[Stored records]
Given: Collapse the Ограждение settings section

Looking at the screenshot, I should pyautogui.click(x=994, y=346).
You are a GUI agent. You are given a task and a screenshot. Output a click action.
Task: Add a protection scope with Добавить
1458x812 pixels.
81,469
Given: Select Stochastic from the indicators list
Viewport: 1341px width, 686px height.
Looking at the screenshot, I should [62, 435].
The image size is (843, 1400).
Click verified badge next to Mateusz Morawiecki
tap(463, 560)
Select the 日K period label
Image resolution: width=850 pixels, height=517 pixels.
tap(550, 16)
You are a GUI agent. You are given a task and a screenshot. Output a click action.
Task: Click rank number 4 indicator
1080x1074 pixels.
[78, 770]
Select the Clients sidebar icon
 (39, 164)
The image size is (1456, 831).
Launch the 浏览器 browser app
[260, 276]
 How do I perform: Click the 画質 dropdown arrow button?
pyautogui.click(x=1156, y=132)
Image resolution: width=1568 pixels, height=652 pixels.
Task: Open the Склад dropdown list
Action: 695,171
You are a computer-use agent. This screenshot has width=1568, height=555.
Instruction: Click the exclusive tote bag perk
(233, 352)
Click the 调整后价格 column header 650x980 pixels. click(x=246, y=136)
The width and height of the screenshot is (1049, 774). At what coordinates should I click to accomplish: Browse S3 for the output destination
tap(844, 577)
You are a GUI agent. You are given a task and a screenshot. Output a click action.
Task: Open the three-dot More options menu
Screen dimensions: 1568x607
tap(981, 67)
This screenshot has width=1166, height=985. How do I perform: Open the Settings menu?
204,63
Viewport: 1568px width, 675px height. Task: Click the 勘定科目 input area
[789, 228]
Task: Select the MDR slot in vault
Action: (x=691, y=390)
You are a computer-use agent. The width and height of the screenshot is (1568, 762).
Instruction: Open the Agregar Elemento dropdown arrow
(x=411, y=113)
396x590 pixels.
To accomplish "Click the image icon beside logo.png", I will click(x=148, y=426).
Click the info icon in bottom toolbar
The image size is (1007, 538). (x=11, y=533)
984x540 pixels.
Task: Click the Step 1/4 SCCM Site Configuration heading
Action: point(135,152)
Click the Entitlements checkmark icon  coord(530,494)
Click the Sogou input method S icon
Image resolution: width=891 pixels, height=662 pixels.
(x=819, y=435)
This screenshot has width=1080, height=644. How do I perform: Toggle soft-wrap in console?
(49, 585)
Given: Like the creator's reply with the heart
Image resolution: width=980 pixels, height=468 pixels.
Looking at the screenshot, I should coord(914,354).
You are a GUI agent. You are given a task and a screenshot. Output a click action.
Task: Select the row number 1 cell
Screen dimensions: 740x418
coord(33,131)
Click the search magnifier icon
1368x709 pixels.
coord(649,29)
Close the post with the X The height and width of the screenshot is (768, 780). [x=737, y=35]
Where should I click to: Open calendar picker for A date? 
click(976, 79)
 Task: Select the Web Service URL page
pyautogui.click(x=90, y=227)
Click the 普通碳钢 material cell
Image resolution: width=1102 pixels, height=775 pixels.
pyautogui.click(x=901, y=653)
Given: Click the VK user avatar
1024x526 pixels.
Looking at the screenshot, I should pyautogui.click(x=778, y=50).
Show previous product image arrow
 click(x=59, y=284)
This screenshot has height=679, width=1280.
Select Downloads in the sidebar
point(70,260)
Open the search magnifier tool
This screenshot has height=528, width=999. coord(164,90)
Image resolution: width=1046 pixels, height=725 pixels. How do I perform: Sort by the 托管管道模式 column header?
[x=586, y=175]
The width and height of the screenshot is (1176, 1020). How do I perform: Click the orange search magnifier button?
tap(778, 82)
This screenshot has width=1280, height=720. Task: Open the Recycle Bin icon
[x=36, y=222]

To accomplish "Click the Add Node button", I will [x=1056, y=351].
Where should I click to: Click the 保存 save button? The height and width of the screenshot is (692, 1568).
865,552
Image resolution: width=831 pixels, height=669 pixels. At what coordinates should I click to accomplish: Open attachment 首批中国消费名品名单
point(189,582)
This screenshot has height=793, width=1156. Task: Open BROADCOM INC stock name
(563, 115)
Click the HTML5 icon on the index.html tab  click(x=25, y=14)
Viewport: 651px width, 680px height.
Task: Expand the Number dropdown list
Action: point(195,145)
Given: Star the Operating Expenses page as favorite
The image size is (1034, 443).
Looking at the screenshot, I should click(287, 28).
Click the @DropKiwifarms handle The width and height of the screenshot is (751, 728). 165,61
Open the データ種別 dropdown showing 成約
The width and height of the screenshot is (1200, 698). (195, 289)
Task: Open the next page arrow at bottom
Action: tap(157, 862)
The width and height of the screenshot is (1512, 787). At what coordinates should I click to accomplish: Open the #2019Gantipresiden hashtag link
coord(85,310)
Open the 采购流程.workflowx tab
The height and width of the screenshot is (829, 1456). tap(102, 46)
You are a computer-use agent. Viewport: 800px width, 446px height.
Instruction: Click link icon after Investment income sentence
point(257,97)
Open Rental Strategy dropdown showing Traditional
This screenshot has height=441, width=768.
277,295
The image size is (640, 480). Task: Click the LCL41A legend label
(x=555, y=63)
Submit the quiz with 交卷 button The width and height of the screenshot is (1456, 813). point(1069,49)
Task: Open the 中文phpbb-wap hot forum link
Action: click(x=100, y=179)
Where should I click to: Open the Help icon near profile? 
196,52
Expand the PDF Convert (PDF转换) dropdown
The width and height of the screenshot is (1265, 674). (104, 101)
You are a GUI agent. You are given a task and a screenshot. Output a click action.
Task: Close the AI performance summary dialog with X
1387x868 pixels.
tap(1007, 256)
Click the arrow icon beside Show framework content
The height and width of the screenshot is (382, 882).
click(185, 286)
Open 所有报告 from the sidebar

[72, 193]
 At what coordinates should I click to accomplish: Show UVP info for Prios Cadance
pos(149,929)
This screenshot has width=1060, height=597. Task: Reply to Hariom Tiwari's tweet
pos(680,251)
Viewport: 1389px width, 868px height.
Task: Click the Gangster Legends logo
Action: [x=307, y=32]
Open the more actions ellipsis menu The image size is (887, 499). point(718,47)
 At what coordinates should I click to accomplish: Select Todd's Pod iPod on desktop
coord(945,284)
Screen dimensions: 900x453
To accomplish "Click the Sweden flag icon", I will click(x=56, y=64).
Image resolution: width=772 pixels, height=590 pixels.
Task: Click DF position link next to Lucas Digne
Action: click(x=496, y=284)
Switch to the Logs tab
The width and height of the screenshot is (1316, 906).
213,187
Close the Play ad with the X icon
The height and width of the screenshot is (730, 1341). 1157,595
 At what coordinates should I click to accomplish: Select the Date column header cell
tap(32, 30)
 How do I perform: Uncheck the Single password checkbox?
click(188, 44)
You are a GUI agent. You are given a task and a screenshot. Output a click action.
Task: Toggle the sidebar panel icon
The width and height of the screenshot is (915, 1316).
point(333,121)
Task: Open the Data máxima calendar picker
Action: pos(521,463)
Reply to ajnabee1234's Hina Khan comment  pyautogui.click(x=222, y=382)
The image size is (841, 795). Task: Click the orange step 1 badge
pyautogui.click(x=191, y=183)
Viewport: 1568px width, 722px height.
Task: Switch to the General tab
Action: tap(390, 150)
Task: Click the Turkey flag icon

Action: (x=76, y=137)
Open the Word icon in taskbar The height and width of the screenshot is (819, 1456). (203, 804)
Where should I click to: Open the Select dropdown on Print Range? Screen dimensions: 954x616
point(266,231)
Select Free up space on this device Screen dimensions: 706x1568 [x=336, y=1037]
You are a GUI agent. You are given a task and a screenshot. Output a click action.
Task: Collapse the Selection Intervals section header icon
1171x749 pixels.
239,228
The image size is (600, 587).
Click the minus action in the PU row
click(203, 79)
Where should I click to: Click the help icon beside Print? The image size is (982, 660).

PROBLEM DESCRIPTION |
Once you have counted the lines above that contain "beside", give that number alone.

ANSWER SPACE |
3